November 03, 2014
My colon cancer journey
BY Rose Johnson
Nearly 13 years ago, my doctors gave me six months to live. It had started as an ordinary day. I was getting ready for work when I noticed something protruding out of my navel. It scared me, so I went to my primary care doctor. He had never seen anything like that before, so he sent me to someone else. I ended up going to five doctors, none of whom could give me any answers.
Finally, a doctor ran some tests and told me I needed to get to MD Anderson as fast as I could. He said I had colon cancer. I had no other colon cancer symptoms -- not even pain -- but I did as I was told.
A surprising colon cancer diagnosis
After a barrage of testing, my doctors at MD Anderson finally told me that I had stage 4 colon cancer, and that it had metastasized to my liver, lungs and ovaries. They projected that I had about six months to live. My family and I were devastated. The Texas Medical Center was like a whole new world to me. I felt worried, nervous and anxious, wondering if I was going to live or die. I was 60 years old. At age 50, I had gotten a colonoscopy, and everything was fine. But during the 10 years between my colonoscopy and my colon cancer diagnosis, I had developed colon polyps, which turned into advanced colon cancer.
I did not have cancer in my family, so this came as a surprise.
My colon cancer treatment and recurrence
I began my colon cancer treatment at MD Anderson right away. After three rounds of chemotherapy, the nodule that had been protruding from my navel fell off. I continued chemo for a year and then underwent six months of radiation treatments. My doctors were amazed at how my body took to these treatments.

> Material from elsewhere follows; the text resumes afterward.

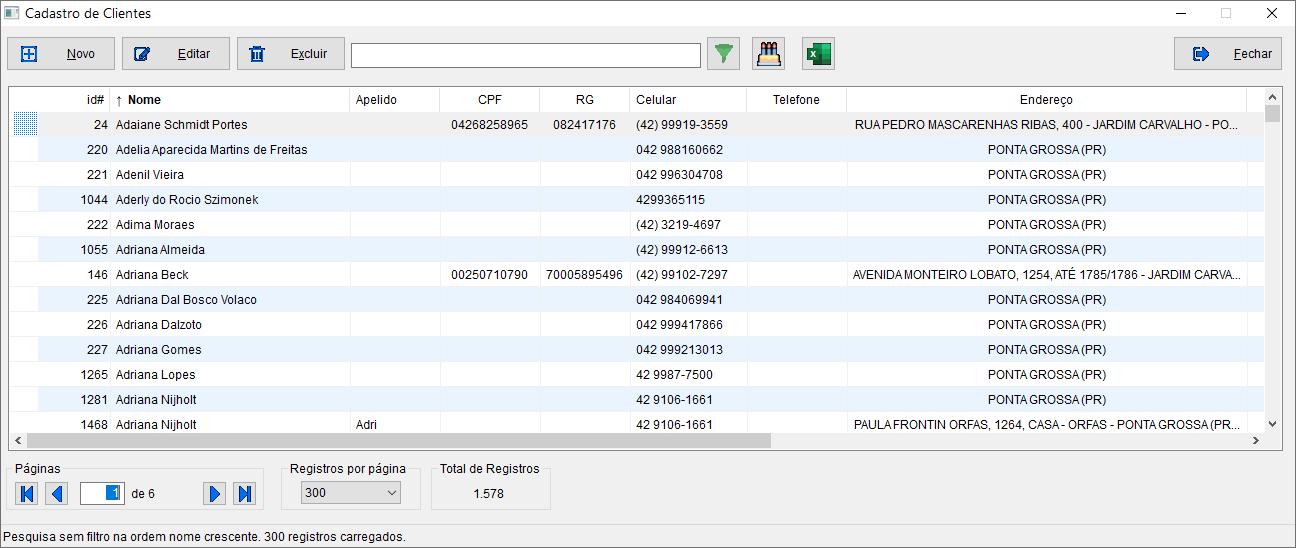The width and height of the screenshot is (1296, 548).
Task: Jump to the last page of records
Action: [244, 493]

Later, my cancer returned to my lungs. But after a surgery, I was cancer-free. A year later, cancer returned a third time. This time, it was near my esophagus.
My doctors called me their miracle patient because they didn't understand how my body had responded so well.
Giving back after colon cancer treatment
After I finished my first round of chemo, I felt like it was my duty to volunteer at MD Anderson. I had no one to talk to when I was first diagnosed with colon cancer, no one to tell me everything was going to be OK.
So, I wanted to volunteer to let people know that cancer doesn't have to be a death sentence. A diagnosis is just the beginning of survivorship. I also started my own foundation to help increase colon cancer awareness.